The first thing to understand about python is the concept of duck typing:

If it walks like a duck, and quacks like a duck, then I call it a duck

Unlike Java, Python's types are never declared explicitly. There is no restriction, neither at compile time nor at runtime, in the type an object can assume.

What you do is simply treat objects as if they were of the perfect type for your needs. You don't ask or wonder about its type. If it implements the methods and attributes you want it to have, then that's that. It will do.

def foo(duck):
    duck.walk()
    duck.quack()

The only contract of this function is that duck exposes walk() and quack(). A more refined example:

def foo(sequence):
    for item in sequence:
        print item

What is sequence? A list? A numpy array? A dict? A generator? It doesn't matter. If it's iterable (that is, it can be used in a for ... in), it serves its purpose.

Type hinting

Of course, no one can live in constant fear of objects being of the wrong type. This is addressed with coding style, conventions and good documentation. For example:

  • A variable named count should hold an integer
  • A variable Foo starting with an upper-case letter should hold a type (class)
  • An argument bar whose default value is False, should hold a bool too when overridden

Note that the duck typing concept can be applied to to these 3 examples:

  • count can be any object that implements +, -, and <
  • Foo can be any callable that returns an object instance
  • bar can be any object that implements __nonzero__

In other words, the type is never defined explicitly, but always strongly hinted at. Or rather, the capabilities of the object are always hinted at, and its exact type is not relevant.

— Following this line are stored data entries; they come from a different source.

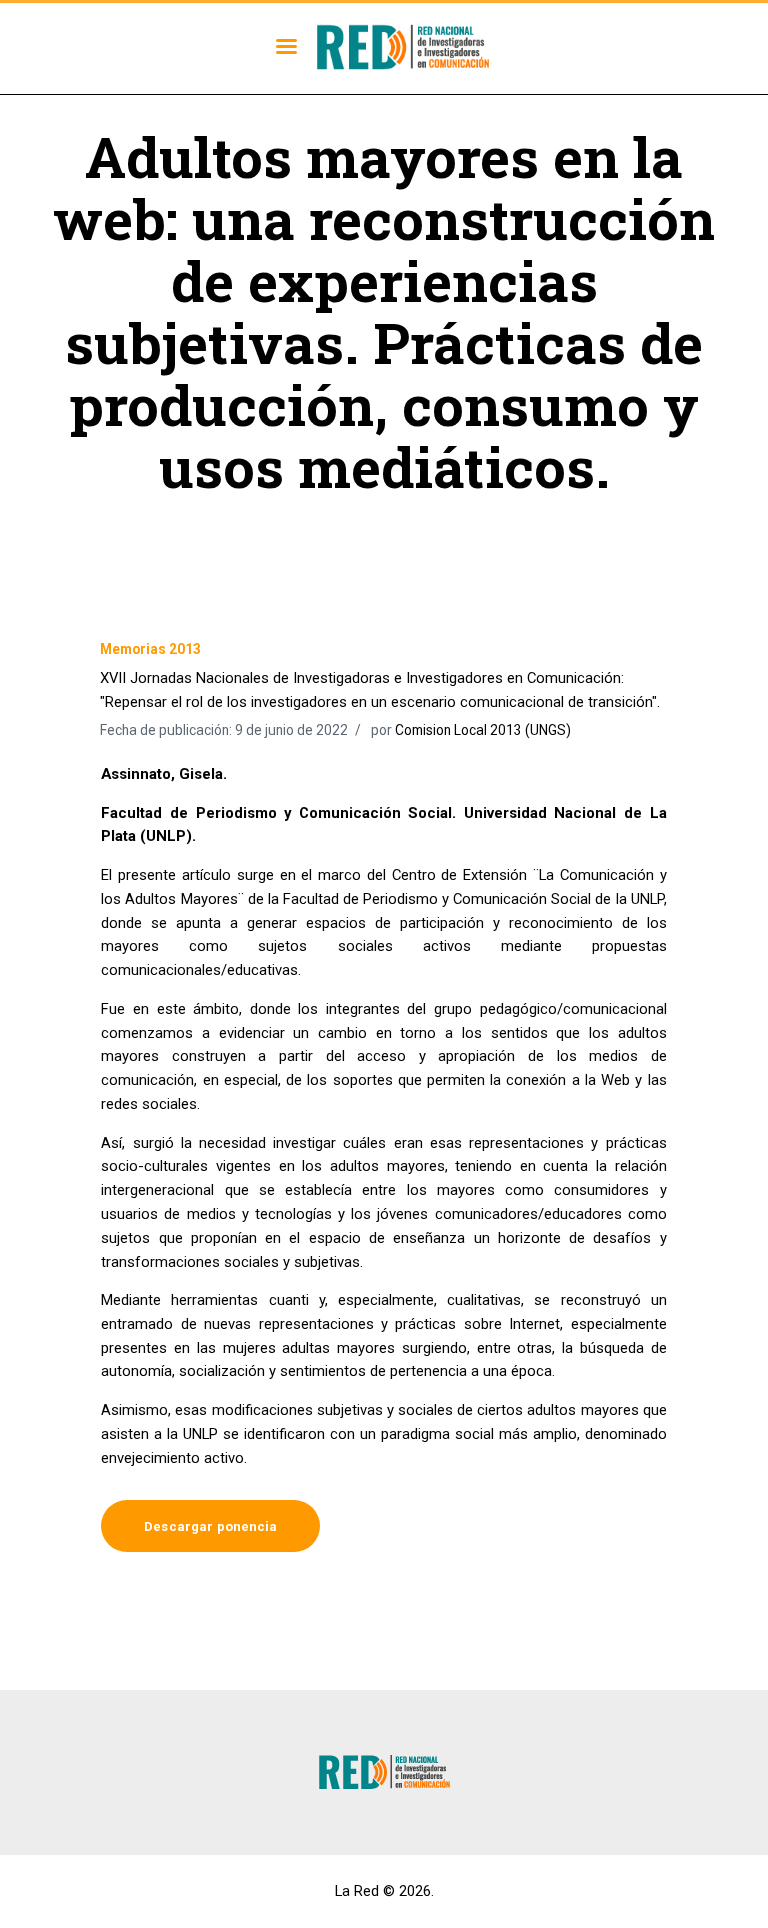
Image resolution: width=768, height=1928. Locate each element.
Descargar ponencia (210, 1526)
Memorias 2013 (150, 649)
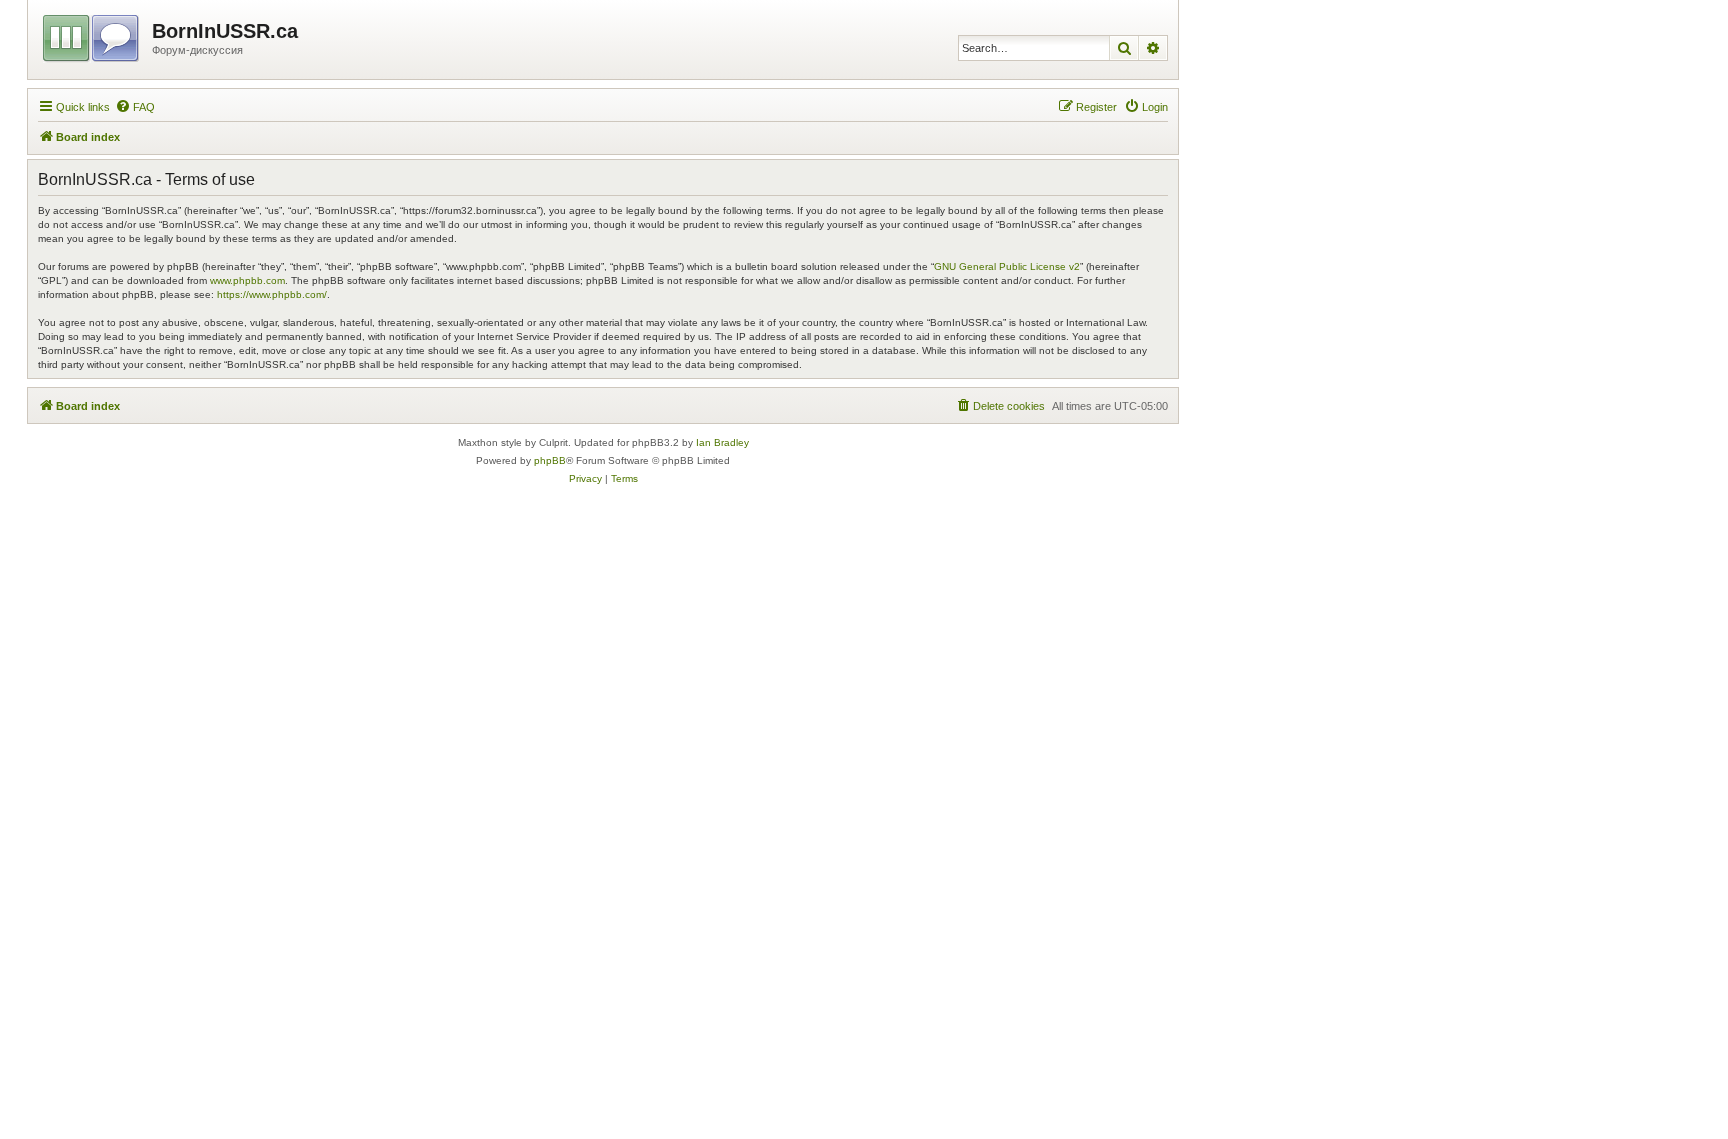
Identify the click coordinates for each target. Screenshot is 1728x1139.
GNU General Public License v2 (1007, 266)
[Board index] (92, 35)
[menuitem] (135, 107)
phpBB (550, 460)
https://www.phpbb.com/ (272, 294)
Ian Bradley (722, 442)
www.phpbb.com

It's very common to use objects of unknown types. Most frameworks expose types that look like lists and dictionaries but aren't.

Finally, if you really need to know, there's the documentation. You'll find python documentation vastly superior to Java's. It's always worth the read.

Sign up to request clarification or add additional context in comments.

10 Comments

This is a very healthy answer.
what does healthy question mean in the first place? :p
@AlexTwain In my opinion: "very interesting and good to ask. It's not a silly question about syntax error but a real question about the philosophy of Python that every Python programmer should know"
"A variable named count should hold an integer" -- or a European aristocrat. I joke of course, but actually in practice one does need to be careful in "self-documenting" code about real ambiguities or imprecise names.
Sometimes duck typing doesn't work out. If your function expects a sequence of strings and you pass it a string, your function will just end up iterating over the individual characters.
|
7

I've reviewed a lot of Python code written by Java and .Net developers, and I've repeatedly seen a few issues I might warn/inform you about:

Python is not Java

Don't wrap everything in a class:

Seems like even the simplest function winds up being wrapped in a class when Java developers start writing Python. Python is not Java. Don't write getters and setters, that's what the property decorator is for.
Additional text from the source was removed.